The results are clear. Regardless of how we look at it, it will take at least four identical windfarms to guarantee the output of one under ideal/random weather conditions. Without providing any real statistics, the literature assumes that this can be solved by trade. With weather patterns being capable of impacting large geographical areas, and with increasing frequency as climate becomes more volatile – this seems an imprudent assumption. Furthermore, the assumption leads to a large underestimation of the true opportunity costs. The duck curve effects are essentially ignored – particularly its long-term effects.

The results also demonstrate the opportunity costs concerning windfarms and compared to the literature, it seems safe to suggest that the literature underestimates these costs significantly. Unfortunately, this simple model is incapable of dynamically modelling the log-term price impacts of increased market share of wind energy into the grid, as well as the trading- and grid costs themselves. Due to the large production variations of wind energy, this could have significant effects and obviously in negative direction.

This simple model did offer some limited insights into what a 60-year life-span would look like, and the importance of calculating the LCOE for the correct life-span for various technologies. When comparing the LCOE for different energy sources, it is crucial to compare the same life-span also because otherwise the investment perspective is skewed in favour of new technologies whereas the reality is probably the opposite as shown in .

In the future, it would be desirable to study concrete examples of how grid-integration is achieved in specific locations with a major penetration of wind energy. This would allow more accurate modelling that provided here and hence also better policy support.

5. Closure and future work

While the research has clear shortcomings as discussed earlier, the overall picture of windfarms in terms of economics is clear. Windfarms can undoubtedly serve as additional source of in specific circumstances.
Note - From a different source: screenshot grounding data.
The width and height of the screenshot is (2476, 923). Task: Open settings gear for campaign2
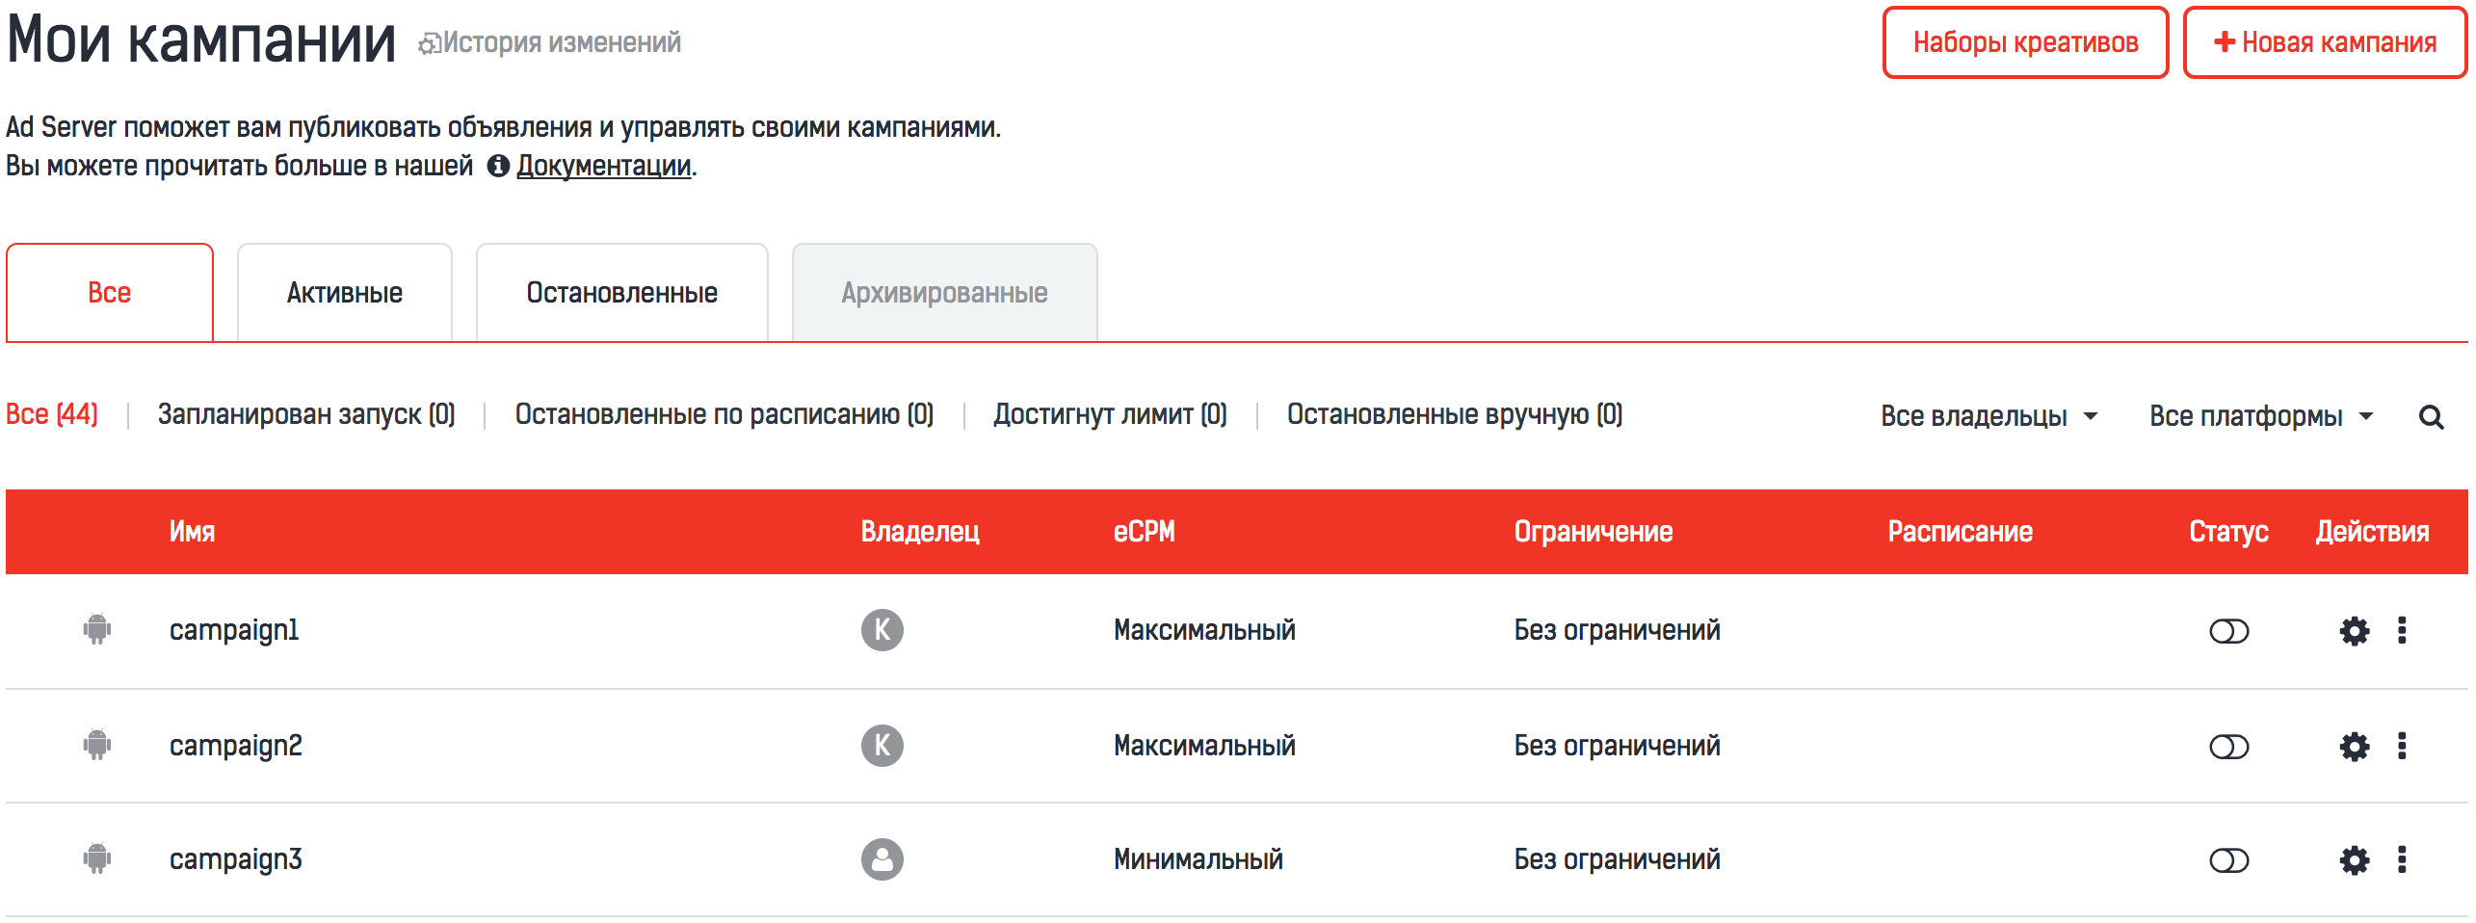click(x=2354, y=747)
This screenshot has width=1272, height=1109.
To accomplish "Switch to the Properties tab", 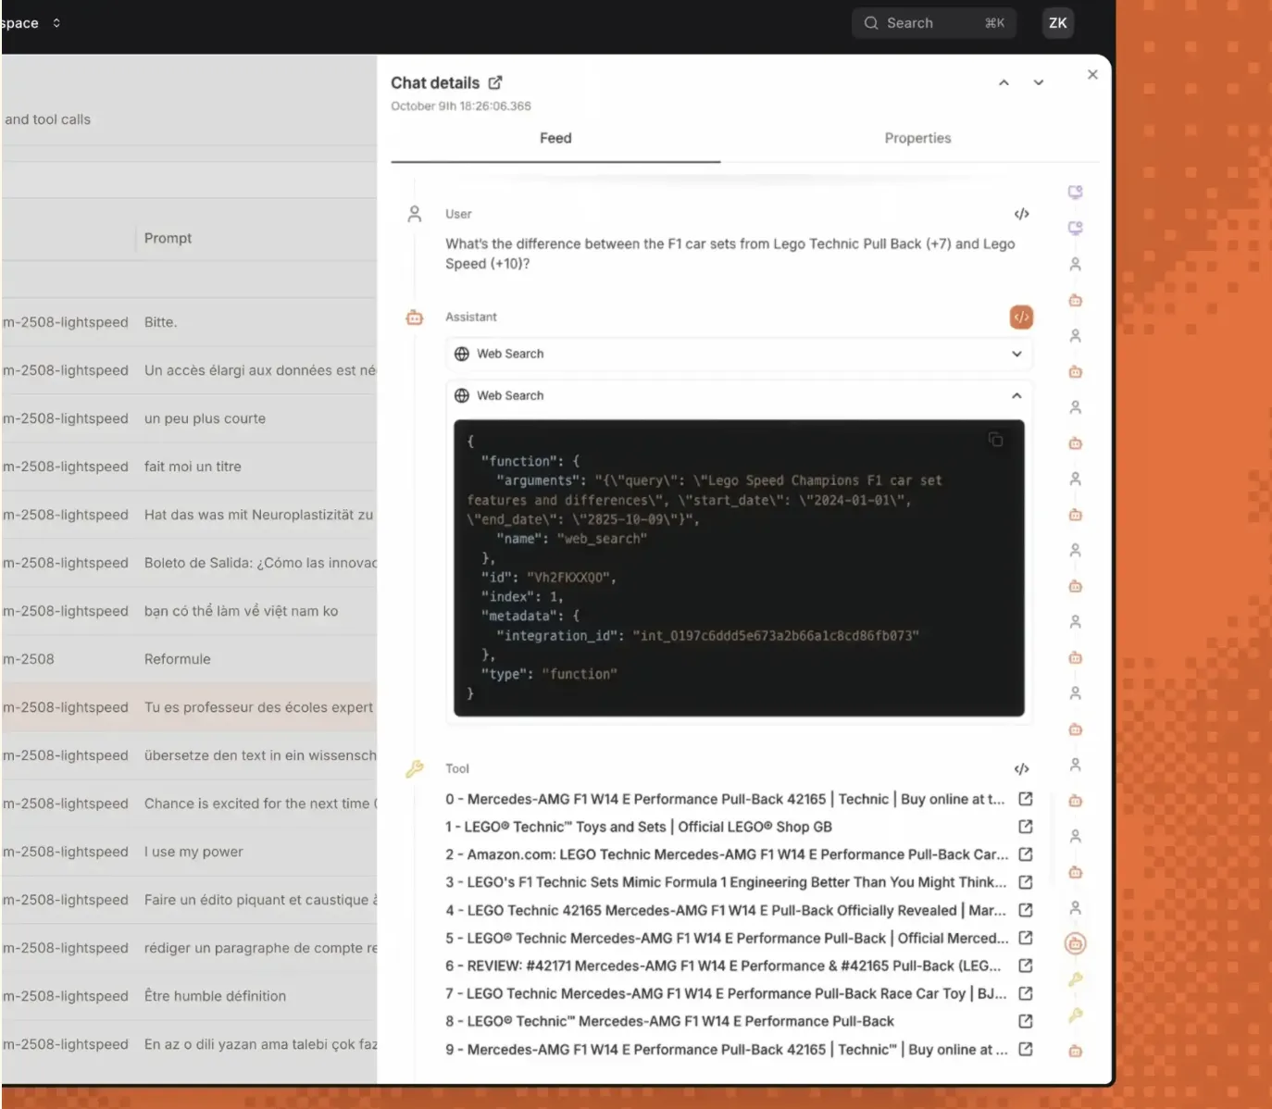I will pyautogui.click(x=917, y=138).
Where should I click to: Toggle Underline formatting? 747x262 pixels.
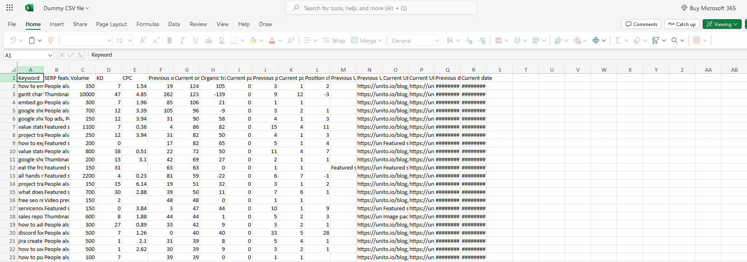click(196, 40)
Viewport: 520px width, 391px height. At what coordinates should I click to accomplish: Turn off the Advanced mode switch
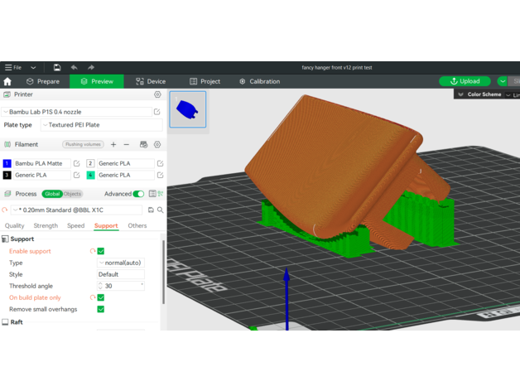[x=138, y=194]
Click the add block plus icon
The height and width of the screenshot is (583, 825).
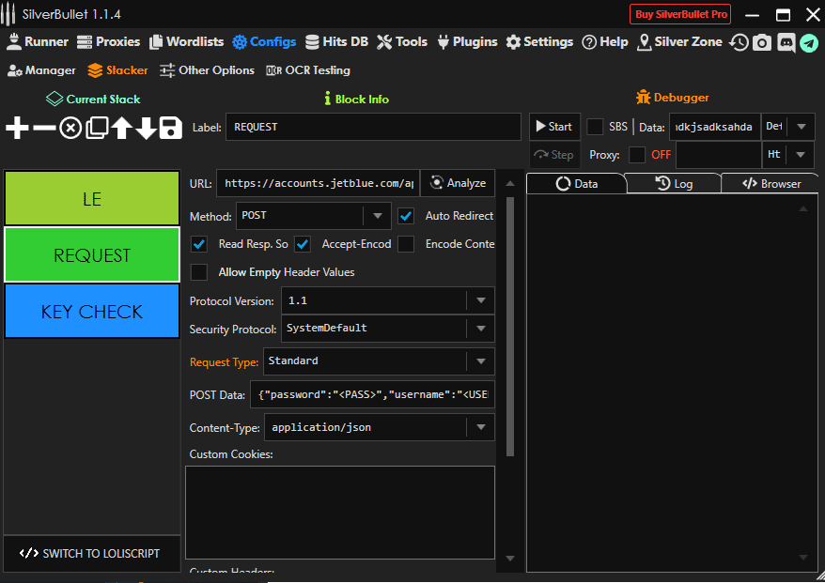[x=17, y=129]
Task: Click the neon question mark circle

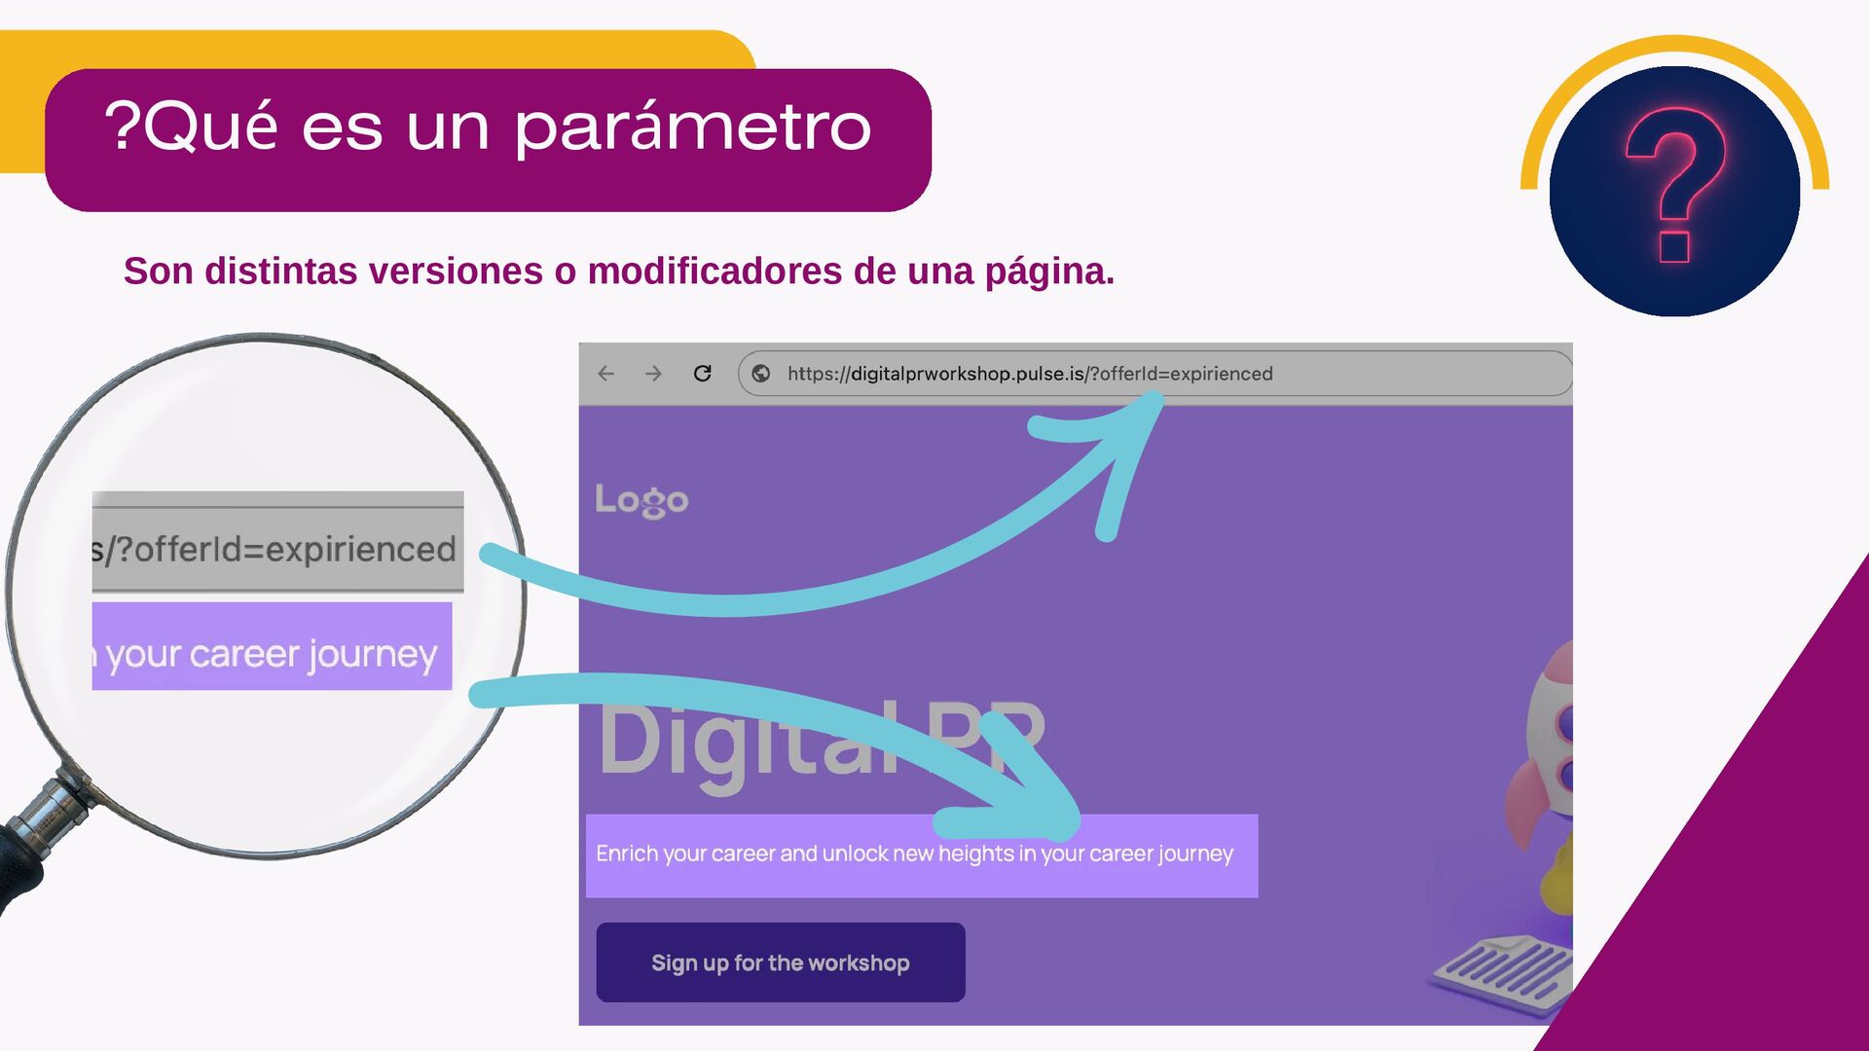Action: coord(1674,192)
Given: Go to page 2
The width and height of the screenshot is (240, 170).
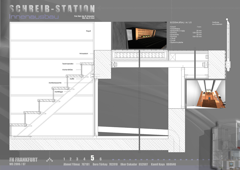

However, there are significant opportunity costs that can change a decision completely – particularly as the market share of wind energy approaches a level where the volatility of the energy production significantly impacts the energy market through overproduction and lack of production. In turn, this will reduce the investments of dispatchable energy sources and create a more volatile energy system with cost spikes and increasing probability of blackouts.

Future work concerning the economics of windfarms should therefore revolve around properly calculating the Total LCOE for individual windfarms project under more realistic assumptions than done so far. Otherwise, we may end up investing into a technology that never had the potential of becoming a trustworthy source of energy except in special cases.

The policy implications are that an energy system consisting solely on VRE sources will either be very costly or run major risks of blackouts. Policy should therefore revolve around finding a good balance between VRE- and non-VRE sources where the variations of the different non-VRE sources and the energy demand itself must be taken into account properly.

Acknowledgements

I would like to thank the reviewers for constructive comments, and including directing my attention to the El Hierro Island case, which was unknown to me. The case not only shows the challenges of creating a completely sustainable energy system using renewables only, but it is small enough to understand.

Disclosure statement

No potential conflict of interest was reported by the author(s).

Notes

1 Some use Levelized Cost of Energy and others use Levelized Cost of Electricity.

2 Sometimes also referred to as ‘alternative cost’.

3 See U.S. Nuclear Regulatory Commission, Status of Subsequent License Renewal Applications, see www.nrc.gov/reactors/operating/licensing/renewal/subsequent-license-renewal.html.

5 Calculated based on data from https://www.eia.gov/electricity/data/eia860m/.

6 A good discounting factor is the Weighted Average Cost of Capital (WACC). In this simple case, we merely assume 10%, which is a relatively common discounting rate in real life. The WACC is often not far from 10%.

7 See Gorona del Viento at www.goronadelviento.es for details about the island (accessed on 20 November 2017).